La densification du désir, telle que la pratique Anke Doberauer, n'est autre que celle d'une dispersion dans l'espace et dans le temps : par exemple sous la forme d'un montage. D'une part, il s'agit de corps et de peinture, d'autre part, de forme, de matériau et de structure. Ces deux dimensions sont équivalentes. Cependant, la peinture traditionelle est davantage exposée à la critique car les possibilités de comparaison en termes d'évolution de la peinture sont plus grandes et, souvent à la légère, l'oeuvre est jugée inactuelle.
Ce qui m'impressionne dans l'oeuvre d'Anke Doberauer, c'est ce renversement. Alors que Rosemarie Trockel renvoie àl'observateur son regard de voyeur en lui faisant prendre conscience de sa position de voyeur, Anke Doberauer, quant à elle, pose le même regard que celui que le peintre, autrefois, projetait sur son modèle féminin.

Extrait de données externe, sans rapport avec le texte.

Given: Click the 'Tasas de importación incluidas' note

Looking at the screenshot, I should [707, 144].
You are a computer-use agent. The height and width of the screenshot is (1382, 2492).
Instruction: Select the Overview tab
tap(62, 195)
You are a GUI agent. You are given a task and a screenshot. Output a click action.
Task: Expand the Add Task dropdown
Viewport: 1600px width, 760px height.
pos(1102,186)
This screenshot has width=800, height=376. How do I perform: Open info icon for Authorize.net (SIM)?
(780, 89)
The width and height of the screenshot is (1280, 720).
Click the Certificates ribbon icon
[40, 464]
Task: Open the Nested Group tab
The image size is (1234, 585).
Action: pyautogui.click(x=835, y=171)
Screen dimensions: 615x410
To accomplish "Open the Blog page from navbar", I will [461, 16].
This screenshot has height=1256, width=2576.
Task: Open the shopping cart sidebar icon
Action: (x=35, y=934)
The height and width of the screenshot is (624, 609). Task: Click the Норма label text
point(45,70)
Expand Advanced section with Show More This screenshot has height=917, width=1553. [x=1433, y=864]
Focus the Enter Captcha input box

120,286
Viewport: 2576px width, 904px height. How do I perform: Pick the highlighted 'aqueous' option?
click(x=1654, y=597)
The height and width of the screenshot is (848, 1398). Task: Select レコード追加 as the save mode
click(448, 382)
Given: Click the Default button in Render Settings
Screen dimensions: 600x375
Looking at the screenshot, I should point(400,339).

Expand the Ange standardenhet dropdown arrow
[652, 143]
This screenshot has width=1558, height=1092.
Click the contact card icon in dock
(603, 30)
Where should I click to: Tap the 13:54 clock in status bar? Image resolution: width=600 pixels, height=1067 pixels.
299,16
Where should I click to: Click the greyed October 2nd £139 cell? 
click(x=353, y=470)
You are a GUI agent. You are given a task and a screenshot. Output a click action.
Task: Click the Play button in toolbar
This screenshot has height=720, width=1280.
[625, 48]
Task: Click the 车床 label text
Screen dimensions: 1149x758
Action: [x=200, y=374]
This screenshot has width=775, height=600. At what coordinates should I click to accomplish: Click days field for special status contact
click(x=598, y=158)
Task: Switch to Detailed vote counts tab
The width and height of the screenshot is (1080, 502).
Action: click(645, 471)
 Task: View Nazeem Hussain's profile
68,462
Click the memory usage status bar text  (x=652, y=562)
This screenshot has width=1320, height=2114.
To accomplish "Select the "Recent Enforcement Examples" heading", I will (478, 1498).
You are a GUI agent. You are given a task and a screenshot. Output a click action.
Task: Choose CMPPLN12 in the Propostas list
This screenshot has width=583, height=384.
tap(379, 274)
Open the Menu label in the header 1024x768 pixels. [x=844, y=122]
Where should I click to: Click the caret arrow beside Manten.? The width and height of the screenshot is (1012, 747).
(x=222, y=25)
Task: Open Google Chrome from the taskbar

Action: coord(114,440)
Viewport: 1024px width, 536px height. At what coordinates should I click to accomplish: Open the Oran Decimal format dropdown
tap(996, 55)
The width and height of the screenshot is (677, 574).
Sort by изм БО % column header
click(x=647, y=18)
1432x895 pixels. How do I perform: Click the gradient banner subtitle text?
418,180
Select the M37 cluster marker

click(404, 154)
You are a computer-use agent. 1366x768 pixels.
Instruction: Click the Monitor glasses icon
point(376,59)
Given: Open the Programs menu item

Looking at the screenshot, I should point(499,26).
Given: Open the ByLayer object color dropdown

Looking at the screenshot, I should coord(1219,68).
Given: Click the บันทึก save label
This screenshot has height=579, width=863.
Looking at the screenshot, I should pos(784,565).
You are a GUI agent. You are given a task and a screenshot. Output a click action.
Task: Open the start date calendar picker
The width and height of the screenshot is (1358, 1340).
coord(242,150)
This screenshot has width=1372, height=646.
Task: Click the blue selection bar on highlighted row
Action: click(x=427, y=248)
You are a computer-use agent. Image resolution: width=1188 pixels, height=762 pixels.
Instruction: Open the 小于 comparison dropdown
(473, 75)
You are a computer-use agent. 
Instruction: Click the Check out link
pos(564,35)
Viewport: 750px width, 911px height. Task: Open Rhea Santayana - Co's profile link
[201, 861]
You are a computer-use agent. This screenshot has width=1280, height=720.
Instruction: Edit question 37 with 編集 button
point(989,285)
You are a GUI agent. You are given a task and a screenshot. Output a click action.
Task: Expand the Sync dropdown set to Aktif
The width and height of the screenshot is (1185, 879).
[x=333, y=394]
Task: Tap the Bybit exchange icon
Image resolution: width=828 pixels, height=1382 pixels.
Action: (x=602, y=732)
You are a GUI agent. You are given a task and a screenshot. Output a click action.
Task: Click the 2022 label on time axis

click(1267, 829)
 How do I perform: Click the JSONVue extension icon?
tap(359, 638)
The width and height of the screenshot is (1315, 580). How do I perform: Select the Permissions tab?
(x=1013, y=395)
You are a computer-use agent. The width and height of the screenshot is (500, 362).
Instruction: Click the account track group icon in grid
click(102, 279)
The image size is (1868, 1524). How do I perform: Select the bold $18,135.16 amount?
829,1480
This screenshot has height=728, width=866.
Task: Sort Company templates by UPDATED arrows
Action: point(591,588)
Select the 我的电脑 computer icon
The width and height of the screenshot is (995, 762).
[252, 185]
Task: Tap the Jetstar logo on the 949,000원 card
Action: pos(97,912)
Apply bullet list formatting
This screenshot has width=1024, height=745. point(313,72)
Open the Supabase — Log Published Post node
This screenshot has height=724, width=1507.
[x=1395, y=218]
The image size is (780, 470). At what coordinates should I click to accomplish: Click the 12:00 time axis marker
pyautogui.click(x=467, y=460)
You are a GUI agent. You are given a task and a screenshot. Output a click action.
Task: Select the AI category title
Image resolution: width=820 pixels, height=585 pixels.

Ainsi, le tableau, avec son objet traditionnel, donne lieu à un examen de ce que l'on peut appeler ?le regard du voyeur?. Imagions que les tableaux d'Anke Doberauer soient l'oeuvre d'un homme. Le regard homosexuel serait en quelque sorte manifesté au grand jour.
Moi qui n'ai jamais établi de différence entre un artiste masculin et un artiste féminin, puisqu'il ne s'agit que d'art, je suis confronté ici à un conflit extrêmement productif. (Naturellement, il s'agit exclusivement d'art, c'est pourquoi le Musée d'Art moderne de Francfort a acquis cinq tableaux d'Anke Doberauer et nous espérons encore enrichir cette collection dans le futur.)
Malgré tout, on ne peut pas séparer de ces tableaux le regard féminin : il leur donne une signification différente de celle que leur conférerait un regard d'homme. Ce renversement de situation que suscite Anke Doberauer est un défi à la catégorie ?hommes?; il s'infiltre en elle, et n'est pas dénué de conséquences. L'observateur masculin se sent mis à nu. Si l'auteur du tableau était un homme, cet observateur pourrait garder ses distances par rapport à l'artiste ou àson désir. Etant donné que l'artiste est une femme, il doit d'abord accepter fondamentalement son désir comme étant celui d'une femme, transposé dans une oeuvre artistique. Car la différence de sexe est considérée comme une altérité. Que signifie cette altérité ? Ici, peut-être rien d'autre qu'une égalité anthropologique des droits des deux sexes quant au regard du voyeur. Mais si l'on considère les oeuvres comme une « métaphore inouie » (Grassi), les conséquences sont plus diverses. Supposons que dans quelques années, il soit totalement indifférent si le regard qui se dissimule derrière les tableaux d'Anke Doberauer soit celui d'un homme ou d'une femme, cela voudra dire que le regard féminin intime, tel qu'il apparaît ici, aura dévoilé publiquement l'aspect intérieur de la constitution masculine subtile formée à travers les traditions et au cours des générations, mais ne l'aura an rien mis à nu.
Cela signifierait en outre que la sexualité en tant « (qu') étape particulièrement dense pour les relations de pouvoir » (Foucault) s'était transformée en un dispositif permissif. Parler d'une dimension utopique dans l'oeuvre d'Anke Doberauer serait une erreur. Il s'agit beaucoup plus d'une évolution très réelle des choses.